_TASK INSTRUCTIONS_
Continue the passage on Green Party leadership and movement building below, picking up right after its final sentence.

_SELECTED PASSAGE_

☆ ☆ ☆ ☆ ☆ ☆ ☆

How did the Labour Party go from not existing to government in such a short space of time electorally speaking? By being the political wing of the labour movement that created it. How do the Conservatives maintain such an iron grip on power when poll after poll shows that the public prefer left wing policies to the ones of the party in charge? By being the political wing of capital. Why have the Lib Dems failed so spectacularly to recover from their coalition mistakes? Because they are a party of political opportunists with no movement behind them invested in building them back up.

Amelia and Tamsin are best positioned to make the Green Party the political wing of the environmental movement, and to grow that movement into a significant electoral force. That’s the levelling up we need, and it doesn’t mean ditching the election winning strategies we’ve become so adept at deploying. I see Amelia and Tamsin as representing the logical next step: Movement Enhanced Target To Win.

Not either/or, but both. We can have leaders generating mass appeal, using their infectious enthusiasm to build our movement, and continue the hard work of targeting, building solid campaigns rooted in local issues, year round door knocking and the like. In many ways, our current practice is already a form of movement building, just in the highly targeted way necessary to win elections in our messed up voting system. We simply can’t build on our gains without more people, and that means attracting and retaining engaged members who want to put time into getting Greens elected. That takes inspirational leadership.

☆ ☆ ☆ ☆ ☆ ☆ ☆

_EXTRACTED ENTRIES_

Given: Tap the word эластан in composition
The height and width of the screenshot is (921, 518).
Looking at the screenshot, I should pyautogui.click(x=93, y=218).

☆ ☆ ☆ ☆ ☆ ☆ ☆

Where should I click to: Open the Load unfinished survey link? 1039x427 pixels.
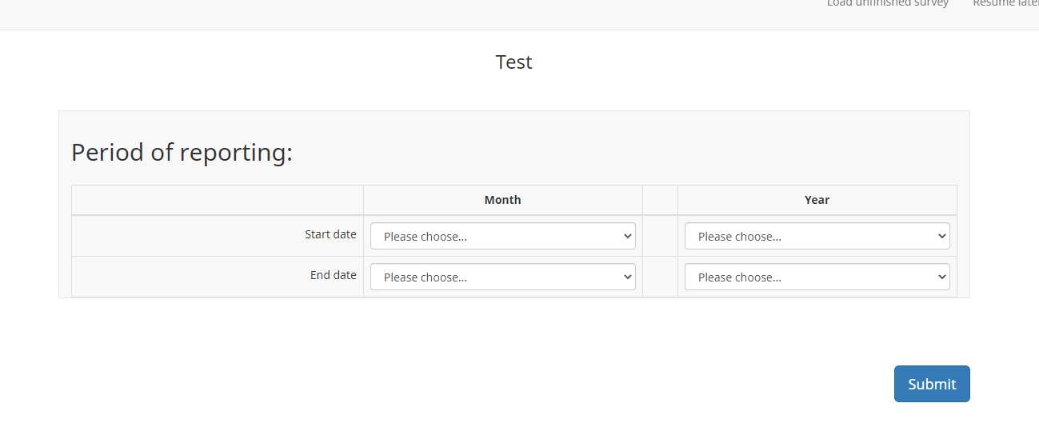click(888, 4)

☆ ☆ ☆ ☆ ☆ ☆ ☆

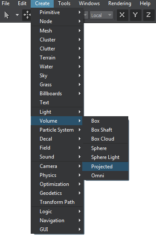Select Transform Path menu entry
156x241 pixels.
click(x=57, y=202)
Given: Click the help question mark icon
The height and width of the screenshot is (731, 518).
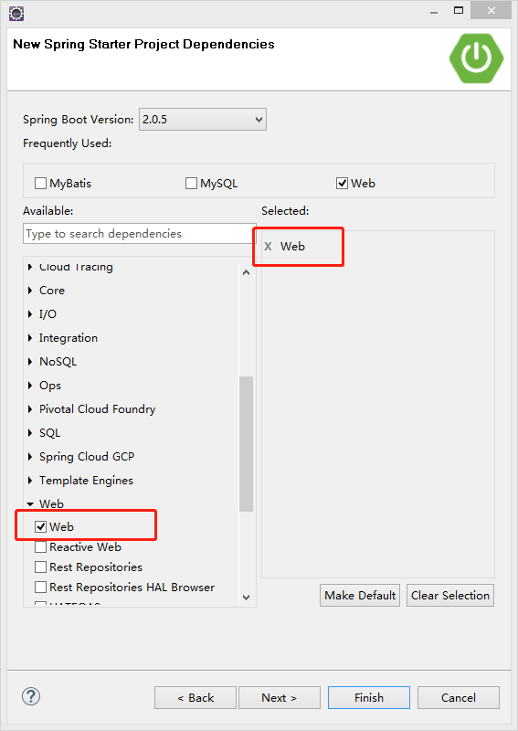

☆ ☆ ☆ ☆ ☆ ☆ ☆

_RESPONSE TO THE EXERCISE_
There are a couple of big problems we repeatedly hit: existing environmental campaigners often don’t trust us, and our biggest support base is least likely to turn up to vote. Amelia and Tamsin are best placed to tackle both those issues.

On the former, they speak in the language of campaigners. What motivates people to campaign? Passion, belief, a bigger picture either seen clearly or vaguely felt. Campaigners distrust politicians because the language of political compromise takes the bright figures of people’s hopes and dreams and replaces them with the cold logic of electoral calculus.

Amelia and Tamsin don’t speak in those terms. I trust them to actually sell our policies, to do the hard political work of convincing people that our polices are what the country needs. As Amelia put it, “the strength of the Green Party is that our policies don’t change with our leaders. We are clear and consistent election after election. Some people would call our policies radical but at this point in time, quite frankly, they’re just rational.”

On the latter, why is it that younger demographics are so unlikely to turn out to vote? It’s not a mystery, the answer is the same every electoral cycle: what’s the point? We know that younger people are more likely to vote in national elections than local elections. Why? Because national elections matter in a more obvious way than local elections. Local elections get very little media coverage, and the vast majority of Council wards do not see significant election campaigns.

Amelia and Tamsin speak in a language that will engage and motivate the younger demographics who already want to vote for us but just don’t turn up. It is easier to get someone who already supports you to turn out to vote than it is to get another Party’s voter to switch. Voter turnout is low when the political choices are unappealing. One of the things we repeatedly see in successful Green target campaigns is people turning out to vote because we promise them a break from politics as usual. A major reason for us winning in seats that don’t “look Green” is because we motivate different people into turning out.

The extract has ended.